Increased levels of parathyroid hormone (PTH) may have adverse effects on bone health. In a cross-sectional design, we investigated this hypothesis among 102 postmenopausal vitamin D insufficient women. Elevated PTH was associated with altered bone geometry, decreased bone mineral density in the spine, and increased bone turnover.
In vitamin D insufficiency, elevated parathyroid hormone (PTH) levels may contribute to adverse effect on bone. We assessed effects of PTH responses to vitamin D insufficiency on bone metabolism, density, and geometry.
Using a cross-sectional design, we investigated 102 healthy postmenopausal women with low 25-hydroxy-vitamin D (< 50 nmol/L) levels, who had either secondary hyperparathyroidism with elevated PTH levels (> 6.9 pmol/L, N = 51) or normal PTH levels (N = 51). Bone mineral density (BMD) and bone geometry were assessed by Dual-Energy X-ray absorptiometry (DXA), quantitative computed tomography (QCT) and high-resolution peripheral QCT (HRpQCT) scans. Bone metabolism was assessed by biochemistry including bone turnover markers.
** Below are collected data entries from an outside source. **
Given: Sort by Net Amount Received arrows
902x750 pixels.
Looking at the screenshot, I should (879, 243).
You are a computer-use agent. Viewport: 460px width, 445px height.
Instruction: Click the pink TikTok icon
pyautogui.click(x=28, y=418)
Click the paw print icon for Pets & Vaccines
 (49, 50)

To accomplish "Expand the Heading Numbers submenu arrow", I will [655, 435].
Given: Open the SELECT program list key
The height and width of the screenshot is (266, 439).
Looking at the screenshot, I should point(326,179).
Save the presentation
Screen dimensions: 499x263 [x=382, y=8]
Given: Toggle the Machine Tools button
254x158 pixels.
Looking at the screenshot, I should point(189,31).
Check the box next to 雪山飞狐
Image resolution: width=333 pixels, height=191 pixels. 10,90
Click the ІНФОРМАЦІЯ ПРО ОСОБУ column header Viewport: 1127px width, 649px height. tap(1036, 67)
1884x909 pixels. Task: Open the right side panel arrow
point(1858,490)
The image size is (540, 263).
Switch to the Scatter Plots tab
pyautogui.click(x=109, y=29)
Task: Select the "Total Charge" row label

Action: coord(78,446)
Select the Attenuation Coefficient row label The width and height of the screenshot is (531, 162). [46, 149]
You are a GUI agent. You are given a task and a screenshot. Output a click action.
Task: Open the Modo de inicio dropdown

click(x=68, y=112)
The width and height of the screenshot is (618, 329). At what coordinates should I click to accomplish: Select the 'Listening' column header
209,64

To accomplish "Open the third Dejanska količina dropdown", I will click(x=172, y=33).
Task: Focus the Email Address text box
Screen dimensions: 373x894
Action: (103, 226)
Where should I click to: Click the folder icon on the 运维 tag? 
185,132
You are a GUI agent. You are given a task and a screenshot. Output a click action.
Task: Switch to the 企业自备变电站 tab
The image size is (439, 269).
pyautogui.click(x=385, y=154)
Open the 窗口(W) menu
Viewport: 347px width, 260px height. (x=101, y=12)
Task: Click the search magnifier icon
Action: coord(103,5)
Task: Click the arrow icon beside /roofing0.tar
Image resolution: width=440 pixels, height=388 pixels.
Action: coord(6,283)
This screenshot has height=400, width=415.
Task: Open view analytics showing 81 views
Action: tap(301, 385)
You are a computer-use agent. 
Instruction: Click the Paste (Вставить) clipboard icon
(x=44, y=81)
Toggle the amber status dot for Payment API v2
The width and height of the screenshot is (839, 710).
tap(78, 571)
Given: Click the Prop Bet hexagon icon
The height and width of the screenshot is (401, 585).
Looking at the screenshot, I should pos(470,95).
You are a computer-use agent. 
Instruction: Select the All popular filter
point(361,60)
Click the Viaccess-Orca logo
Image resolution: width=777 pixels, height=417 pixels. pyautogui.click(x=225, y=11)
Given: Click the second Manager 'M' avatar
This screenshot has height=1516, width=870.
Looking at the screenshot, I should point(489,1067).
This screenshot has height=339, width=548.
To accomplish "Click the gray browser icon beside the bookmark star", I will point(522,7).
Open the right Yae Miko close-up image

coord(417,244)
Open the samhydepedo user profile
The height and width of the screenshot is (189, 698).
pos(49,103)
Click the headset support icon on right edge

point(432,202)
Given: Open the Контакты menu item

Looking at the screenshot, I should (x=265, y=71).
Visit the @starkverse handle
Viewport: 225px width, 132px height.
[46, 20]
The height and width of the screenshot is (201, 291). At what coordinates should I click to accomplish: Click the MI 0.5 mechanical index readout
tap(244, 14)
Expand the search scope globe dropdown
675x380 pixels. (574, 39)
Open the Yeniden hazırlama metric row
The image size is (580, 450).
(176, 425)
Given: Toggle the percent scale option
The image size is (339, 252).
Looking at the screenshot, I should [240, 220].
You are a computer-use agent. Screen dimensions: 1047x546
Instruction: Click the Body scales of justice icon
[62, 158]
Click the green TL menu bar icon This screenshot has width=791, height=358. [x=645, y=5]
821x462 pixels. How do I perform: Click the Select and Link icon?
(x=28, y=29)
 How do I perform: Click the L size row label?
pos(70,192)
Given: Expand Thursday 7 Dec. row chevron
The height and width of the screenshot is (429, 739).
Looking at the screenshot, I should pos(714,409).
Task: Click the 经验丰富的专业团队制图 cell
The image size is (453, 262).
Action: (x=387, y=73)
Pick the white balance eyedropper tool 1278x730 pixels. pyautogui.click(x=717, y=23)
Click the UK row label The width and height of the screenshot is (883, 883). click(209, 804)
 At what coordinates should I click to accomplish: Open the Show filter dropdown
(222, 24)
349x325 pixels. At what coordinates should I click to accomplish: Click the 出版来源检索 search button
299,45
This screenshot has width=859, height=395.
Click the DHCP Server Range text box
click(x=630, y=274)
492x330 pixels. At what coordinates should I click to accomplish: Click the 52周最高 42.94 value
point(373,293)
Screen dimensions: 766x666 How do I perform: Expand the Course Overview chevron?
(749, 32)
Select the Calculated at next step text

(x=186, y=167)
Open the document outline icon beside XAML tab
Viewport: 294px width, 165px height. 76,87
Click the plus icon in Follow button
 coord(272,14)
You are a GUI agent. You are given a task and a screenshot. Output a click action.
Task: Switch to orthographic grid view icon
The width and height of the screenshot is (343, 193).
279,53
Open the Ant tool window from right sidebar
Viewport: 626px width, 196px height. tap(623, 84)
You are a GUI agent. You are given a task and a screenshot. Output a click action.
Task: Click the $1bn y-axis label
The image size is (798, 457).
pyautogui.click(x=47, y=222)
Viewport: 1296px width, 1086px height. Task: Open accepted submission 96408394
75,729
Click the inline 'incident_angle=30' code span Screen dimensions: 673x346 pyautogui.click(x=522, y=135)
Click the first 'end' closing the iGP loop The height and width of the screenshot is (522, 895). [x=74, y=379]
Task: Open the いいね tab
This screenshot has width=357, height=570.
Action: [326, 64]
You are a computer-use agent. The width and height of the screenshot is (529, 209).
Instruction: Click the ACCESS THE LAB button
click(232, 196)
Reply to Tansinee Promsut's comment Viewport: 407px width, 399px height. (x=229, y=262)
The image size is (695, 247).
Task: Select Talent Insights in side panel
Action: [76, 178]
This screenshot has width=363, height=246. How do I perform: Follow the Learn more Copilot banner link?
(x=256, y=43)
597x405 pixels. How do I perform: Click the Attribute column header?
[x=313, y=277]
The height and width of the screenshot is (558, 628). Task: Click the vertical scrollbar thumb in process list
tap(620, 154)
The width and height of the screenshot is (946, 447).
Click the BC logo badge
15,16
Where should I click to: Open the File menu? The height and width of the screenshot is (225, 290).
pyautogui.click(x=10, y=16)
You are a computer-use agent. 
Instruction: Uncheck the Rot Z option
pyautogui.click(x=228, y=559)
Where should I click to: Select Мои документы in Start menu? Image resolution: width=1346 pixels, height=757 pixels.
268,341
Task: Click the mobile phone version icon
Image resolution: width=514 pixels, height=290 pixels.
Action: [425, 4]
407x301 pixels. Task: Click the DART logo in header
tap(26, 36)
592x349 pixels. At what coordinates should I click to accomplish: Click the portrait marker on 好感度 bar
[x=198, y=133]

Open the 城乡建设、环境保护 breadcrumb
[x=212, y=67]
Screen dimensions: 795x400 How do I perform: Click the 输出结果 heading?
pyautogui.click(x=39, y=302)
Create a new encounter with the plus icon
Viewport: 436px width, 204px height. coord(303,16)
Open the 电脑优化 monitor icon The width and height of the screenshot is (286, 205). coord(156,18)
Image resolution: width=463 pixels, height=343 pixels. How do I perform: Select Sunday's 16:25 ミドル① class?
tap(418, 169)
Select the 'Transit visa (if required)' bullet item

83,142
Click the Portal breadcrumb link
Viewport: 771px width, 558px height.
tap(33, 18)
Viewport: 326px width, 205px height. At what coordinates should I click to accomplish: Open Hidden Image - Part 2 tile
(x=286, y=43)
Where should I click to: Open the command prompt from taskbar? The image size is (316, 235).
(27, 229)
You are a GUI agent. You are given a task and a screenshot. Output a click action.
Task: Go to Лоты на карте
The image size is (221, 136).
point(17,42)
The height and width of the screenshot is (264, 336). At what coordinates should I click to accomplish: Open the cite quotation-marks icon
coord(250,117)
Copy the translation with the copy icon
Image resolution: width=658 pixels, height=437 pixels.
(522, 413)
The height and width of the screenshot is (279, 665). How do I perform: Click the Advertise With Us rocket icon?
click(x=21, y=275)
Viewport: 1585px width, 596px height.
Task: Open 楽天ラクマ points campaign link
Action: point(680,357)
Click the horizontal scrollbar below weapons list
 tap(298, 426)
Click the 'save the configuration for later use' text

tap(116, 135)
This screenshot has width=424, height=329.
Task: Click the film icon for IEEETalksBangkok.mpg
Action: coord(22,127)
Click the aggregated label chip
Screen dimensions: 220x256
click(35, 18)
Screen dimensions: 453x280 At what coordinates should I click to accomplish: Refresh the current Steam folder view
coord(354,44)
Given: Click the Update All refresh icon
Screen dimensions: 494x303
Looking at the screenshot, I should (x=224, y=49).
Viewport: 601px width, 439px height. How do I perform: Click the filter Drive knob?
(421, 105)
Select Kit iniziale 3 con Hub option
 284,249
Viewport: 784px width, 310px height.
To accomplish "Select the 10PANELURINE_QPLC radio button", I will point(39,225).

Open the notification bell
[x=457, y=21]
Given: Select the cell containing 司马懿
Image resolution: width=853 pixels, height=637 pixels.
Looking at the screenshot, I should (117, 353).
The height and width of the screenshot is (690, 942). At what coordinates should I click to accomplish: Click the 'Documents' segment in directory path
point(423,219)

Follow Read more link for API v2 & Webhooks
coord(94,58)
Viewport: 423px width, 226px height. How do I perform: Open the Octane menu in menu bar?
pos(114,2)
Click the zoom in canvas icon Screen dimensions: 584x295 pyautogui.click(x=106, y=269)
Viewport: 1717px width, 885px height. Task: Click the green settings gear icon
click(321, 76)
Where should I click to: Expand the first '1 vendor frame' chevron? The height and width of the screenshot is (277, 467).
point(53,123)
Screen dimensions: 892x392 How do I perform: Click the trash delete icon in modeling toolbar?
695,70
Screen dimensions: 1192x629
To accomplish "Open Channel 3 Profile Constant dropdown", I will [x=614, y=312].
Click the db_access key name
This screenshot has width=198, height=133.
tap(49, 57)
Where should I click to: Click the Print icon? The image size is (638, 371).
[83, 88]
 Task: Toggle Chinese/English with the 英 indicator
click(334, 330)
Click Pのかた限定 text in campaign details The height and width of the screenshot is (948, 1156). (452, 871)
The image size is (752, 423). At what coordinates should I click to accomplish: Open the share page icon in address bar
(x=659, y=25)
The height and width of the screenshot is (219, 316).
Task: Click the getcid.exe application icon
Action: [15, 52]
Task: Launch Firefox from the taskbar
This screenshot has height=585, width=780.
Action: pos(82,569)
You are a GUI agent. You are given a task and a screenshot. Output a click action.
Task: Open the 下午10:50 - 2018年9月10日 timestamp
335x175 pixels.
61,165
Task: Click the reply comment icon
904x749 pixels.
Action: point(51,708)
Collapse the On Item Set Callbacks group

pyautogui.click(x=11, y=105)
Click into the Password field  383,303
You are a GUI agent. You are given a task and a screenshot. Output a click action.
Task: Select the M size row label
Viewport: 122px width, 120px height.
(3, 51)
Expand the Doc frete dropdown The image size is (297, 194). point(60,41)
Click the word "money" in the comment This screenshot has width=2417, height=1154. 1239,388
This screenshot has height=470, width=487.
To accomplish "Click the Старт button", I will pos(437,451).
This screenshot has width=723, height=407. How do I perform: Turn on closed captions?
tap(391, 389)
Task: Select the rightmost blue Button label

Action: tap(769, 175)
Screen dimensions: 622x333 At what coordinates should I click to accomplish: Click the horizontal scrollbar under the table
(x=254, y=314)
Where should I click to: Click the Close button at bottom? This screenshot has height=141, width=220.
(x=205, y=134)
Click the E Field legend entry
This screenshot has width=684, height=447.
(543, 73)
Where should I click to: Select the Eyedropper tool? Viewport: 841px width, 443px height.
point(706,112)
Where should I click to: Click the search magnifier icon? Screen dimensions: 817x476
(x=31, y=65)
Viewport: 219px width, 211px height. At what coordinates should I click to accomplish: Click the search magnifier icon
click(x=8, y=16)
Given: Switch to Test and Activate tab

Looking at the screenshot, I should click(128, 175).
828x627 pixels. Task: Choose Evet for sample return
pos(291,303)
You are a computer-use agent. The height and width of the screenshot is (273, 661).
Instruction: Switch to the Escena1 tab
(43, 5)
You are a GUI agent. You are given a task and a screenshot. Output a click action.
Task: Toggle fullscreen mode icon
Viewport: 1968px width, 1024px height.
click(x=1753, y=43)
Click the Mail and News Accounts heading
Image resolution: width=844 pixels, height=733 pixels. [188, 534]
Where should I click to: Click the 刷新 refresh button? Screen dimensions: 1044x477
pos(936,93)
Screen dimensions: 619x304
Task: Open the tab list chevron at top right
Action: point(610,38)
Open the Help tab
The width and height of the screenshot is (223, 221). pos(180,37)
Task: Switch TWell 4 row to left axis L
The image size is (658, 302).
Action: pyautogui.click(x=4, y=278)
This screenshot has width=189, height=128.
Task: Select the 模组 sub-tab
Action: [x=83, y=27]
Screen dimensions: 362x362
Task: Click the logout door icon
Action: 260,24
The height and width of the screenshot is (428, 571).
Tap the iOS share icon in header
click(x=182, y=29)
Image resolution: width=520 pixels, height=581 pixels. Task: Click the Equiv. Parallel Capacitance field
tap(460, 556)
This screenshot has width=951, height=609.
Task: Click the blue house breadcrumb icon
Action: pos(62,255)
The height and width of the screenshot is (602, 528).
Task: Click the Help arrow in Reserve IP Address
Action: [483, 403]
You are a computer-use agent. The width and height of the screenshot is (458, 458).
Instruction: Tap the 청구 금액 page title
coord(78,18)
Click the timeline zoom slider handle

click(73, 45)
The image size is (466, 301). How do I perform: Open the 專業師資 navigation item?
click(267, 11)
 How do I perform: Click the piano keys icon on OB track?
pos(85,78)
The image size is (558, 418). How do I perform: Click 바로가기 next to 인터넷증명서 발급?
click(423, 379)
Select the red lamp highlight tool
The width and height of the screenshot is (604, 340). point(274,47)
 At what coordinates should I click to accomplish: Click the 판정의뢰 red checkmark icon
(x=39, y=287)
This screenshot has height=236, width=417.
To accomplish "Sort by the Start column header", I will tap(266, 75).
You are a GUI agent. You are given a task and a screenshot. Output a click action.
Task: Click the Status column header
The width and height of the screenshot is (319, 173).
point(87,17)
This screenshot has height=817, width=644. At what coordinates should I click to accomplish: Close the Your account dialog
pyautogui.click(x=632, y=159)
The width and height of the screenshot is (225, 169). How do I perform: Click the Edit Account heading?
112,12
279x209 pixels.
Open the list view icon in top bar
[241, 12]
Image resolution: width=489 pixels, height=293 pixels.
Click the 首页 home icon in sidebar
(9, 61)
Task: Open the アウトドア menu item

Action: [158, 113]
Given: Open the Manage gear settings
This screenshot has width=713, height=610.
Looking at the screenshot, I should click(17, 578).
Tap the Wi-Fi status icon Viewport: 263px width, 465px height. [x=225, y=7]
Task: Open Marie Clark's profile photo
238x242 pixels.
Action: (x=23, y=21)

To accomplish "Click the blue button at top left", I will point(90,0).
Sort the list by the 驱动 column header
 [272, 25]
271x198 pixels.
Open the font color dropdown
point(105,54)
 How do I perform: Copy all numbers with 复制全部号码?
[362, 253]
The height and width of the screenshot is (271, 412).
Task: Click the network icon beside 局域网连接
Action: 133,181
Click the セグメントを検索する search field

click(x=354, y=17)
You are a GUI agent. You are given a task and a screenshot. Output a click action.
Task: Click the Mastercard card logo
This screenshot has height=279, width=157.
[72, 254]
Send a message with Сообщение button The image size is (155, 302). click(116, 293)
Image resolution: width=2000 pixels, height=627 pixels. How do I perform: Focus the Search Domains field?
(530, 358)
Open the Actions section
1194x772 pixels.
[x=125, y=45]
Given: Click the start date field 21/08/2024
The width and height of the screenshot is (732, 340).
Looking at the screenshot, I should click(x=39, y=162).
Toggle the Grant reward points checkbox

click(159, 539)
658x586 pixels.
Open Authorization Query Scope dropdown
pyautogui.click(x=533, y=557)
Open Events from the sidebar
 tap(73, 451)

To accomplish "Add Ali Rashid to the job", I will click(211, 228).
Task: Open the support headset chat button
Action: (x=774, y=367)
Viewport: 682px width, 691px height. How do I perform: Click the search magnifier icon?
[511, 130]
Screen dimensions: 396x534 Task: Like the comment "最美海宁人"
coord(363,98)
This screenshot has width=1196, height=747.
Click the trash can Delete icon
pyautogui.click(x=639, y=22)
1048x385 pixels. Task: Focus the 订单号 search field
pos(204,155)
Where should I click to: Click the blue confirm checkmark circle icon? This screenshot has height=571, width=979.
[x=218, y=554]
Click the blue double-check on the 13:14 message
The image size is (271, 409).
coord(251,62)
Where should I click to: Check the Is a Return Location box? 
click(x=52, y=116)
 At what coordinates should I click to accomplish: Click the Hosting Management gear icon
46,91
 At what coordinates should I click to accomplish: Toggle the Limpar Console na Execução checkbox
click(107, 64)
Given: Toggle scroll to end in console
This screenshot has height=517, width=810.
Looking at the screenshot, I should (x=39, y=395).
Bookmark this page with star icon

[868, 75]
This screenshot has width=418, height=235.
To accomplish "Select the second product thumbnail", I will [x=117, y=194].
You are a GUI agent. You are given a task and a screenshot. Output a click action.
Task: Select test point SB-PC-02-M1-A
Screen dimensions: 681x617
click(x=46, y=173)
Levels of 25(OH)D were 38 (IQR 31-45) nmol/L with no differences between groups. PTH levels were 8.5 (IQR 7.5-9.5) in women with SHPT and 5.2 (4.4-6.6) pmol/L in women with normal PTH (p < 0.001). BMI and eGFR did not differ between groups. SHPT was associated with lower total- and trabecular bone area, lower cortical perimeter, and increased cortical area in tibia and radius. SHPT was associated with a lower weight-adjusted BMD at the lumbar spine (p < 0.05). High compared to normal PTH levels were associated with significantly lower plasma levels of 1,25(OH)2D, phosphate, but higher levels of osteocalcin and borderline higher levels of CTx. PTH correlated to osteocalcin and CTx.
High PTH levels are associated with altered bone geometry, increased bone turnover, and reduced BMD at the spine. Whether an increased cortical thickness with a lower trabecular volume is an effect of PTH or not needs further elucidations.